** ABOUT THIS TASK **
Every line below is to be given again precisely; images are to be left out.

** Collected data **
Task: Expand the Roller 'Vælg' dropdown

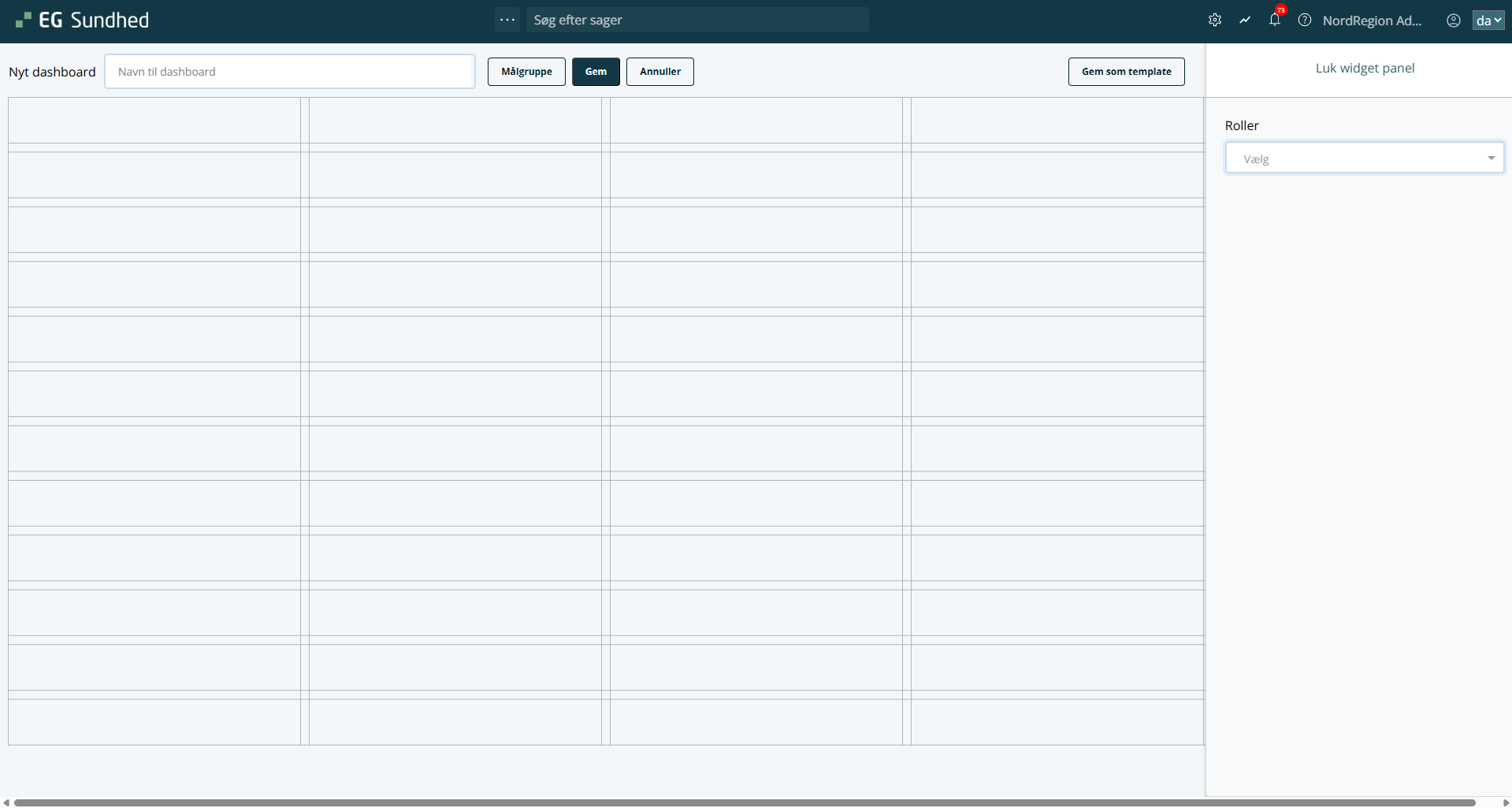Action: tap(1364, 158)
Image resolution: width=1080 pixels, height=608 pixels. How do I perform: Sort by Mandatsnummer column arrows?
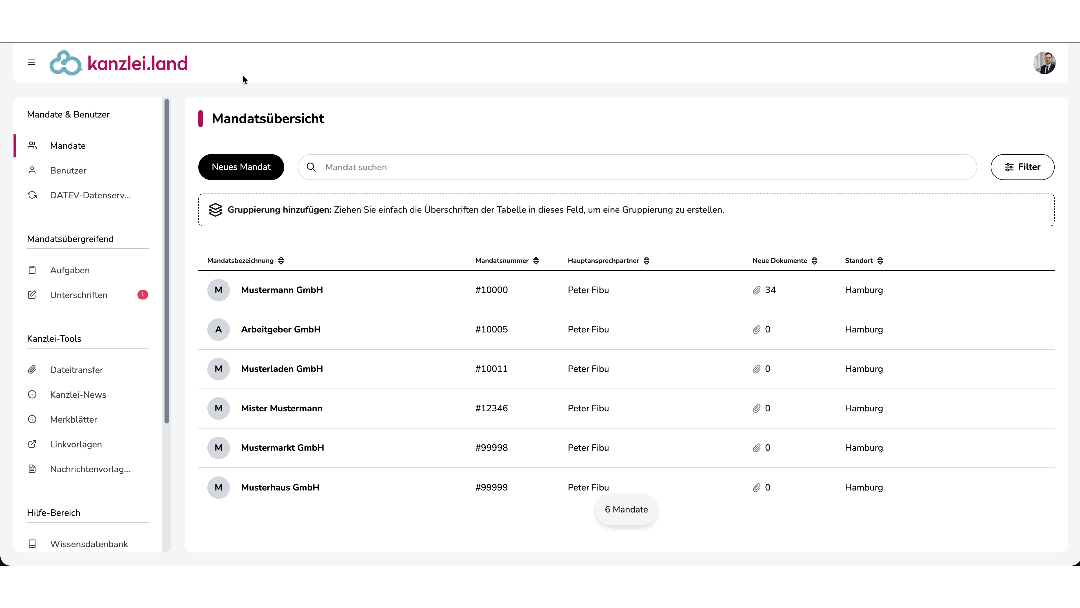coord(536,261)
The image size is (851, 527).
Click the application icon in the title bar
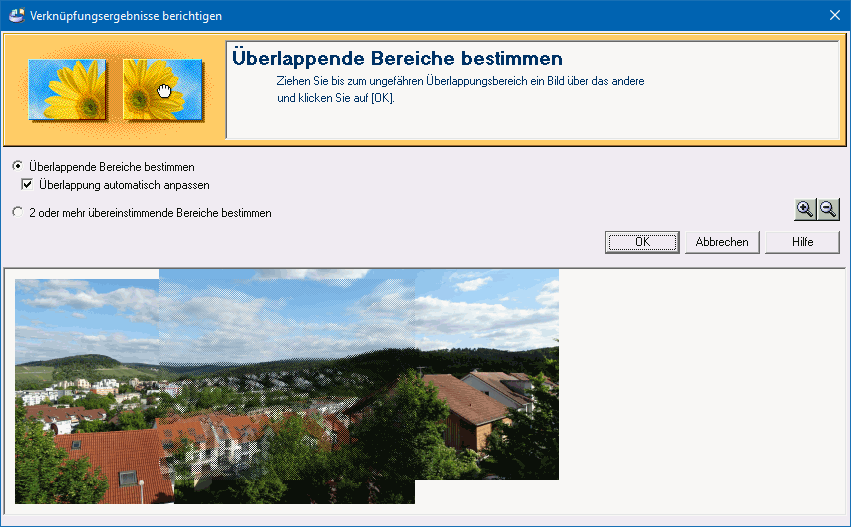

** RESPONSE BOX **
Task: Expand the Roller 'Vælg' dropdown

Action: tap(1364, 158)
Image resolution: width=1080 pixels, height=608 pixels. How do I perform: Sort by Mandatsnummer column arrows?
coord(536,261)
The image size is (851, 527).
Click the application icon in the title bar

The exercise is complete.